The second thing. We want irrigation water to be treated somewhat as environmental water. The losses in irrigation water flow into the environment. Some of the irrigation water itself flows into the environment. So what we’re calling for, is carriage losses in irrigation water to be treated as environmental water because it ends up in the environment. Third thing as part of that by the way, we want farmers to be recognised that they are protecting the environment.

Their experience, their own livelihoods and the future value of their land depends upon them taking care of it. These people are the guardians of the land. Instead of being seen, treated as villains, they need to be treated as guardians of the land. The fourth thing we want is integrity. We want to restore integrity to the Basin. There is corruption.

We know that! Some of the irrigation authorities have a lot at stake and some of the people are telling us around the Basin that some irrigation authorities are corrupt. And with the amount of money involved, it’s easy to see how that could happen. And we know that some people have become very very wealthy as a result. So what we’re calling for is a Murray-Darling Basin Royal Commission. Now what we’ve got to do, I just told you, we’ve still got a little bit more to do.

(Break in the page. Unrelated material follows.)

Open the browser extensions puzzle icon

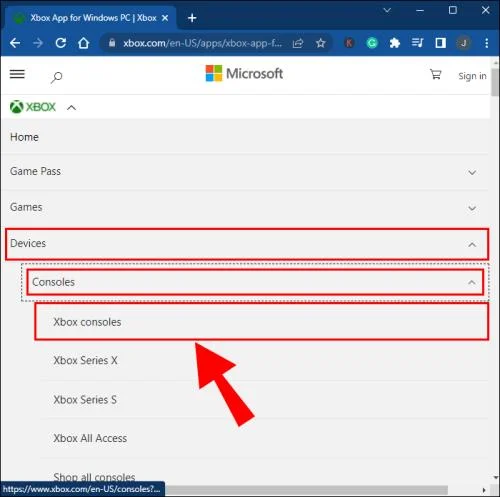coord(395,43)
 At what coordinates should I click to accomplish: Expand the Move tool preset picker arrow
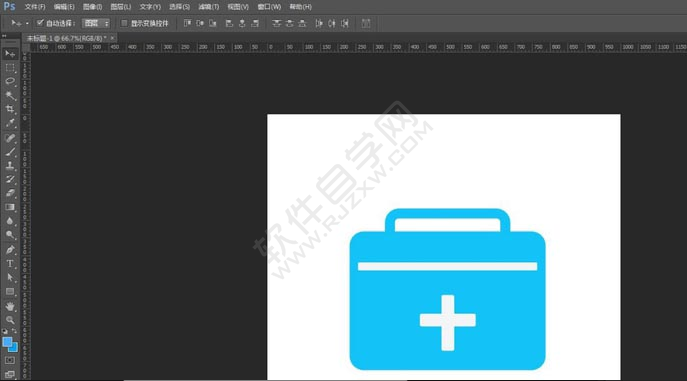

And then what we’ll do is we’ll put a plan out to the whole community. We’ve already released based upon our early understandings at the water convoy. Last year we released our basic plan. It was just a discussion paper, to get people’s feedback. That will become the basis of a policy. It is not our policy yet, but we will, we’ve got a little bit more work to do and then we will restore water to the farmers through a policy that we’ll be releasing to everyone. The plan ultimately is to restore water to the farmers and have a solid sustainable Murray-Darling Basin Plan.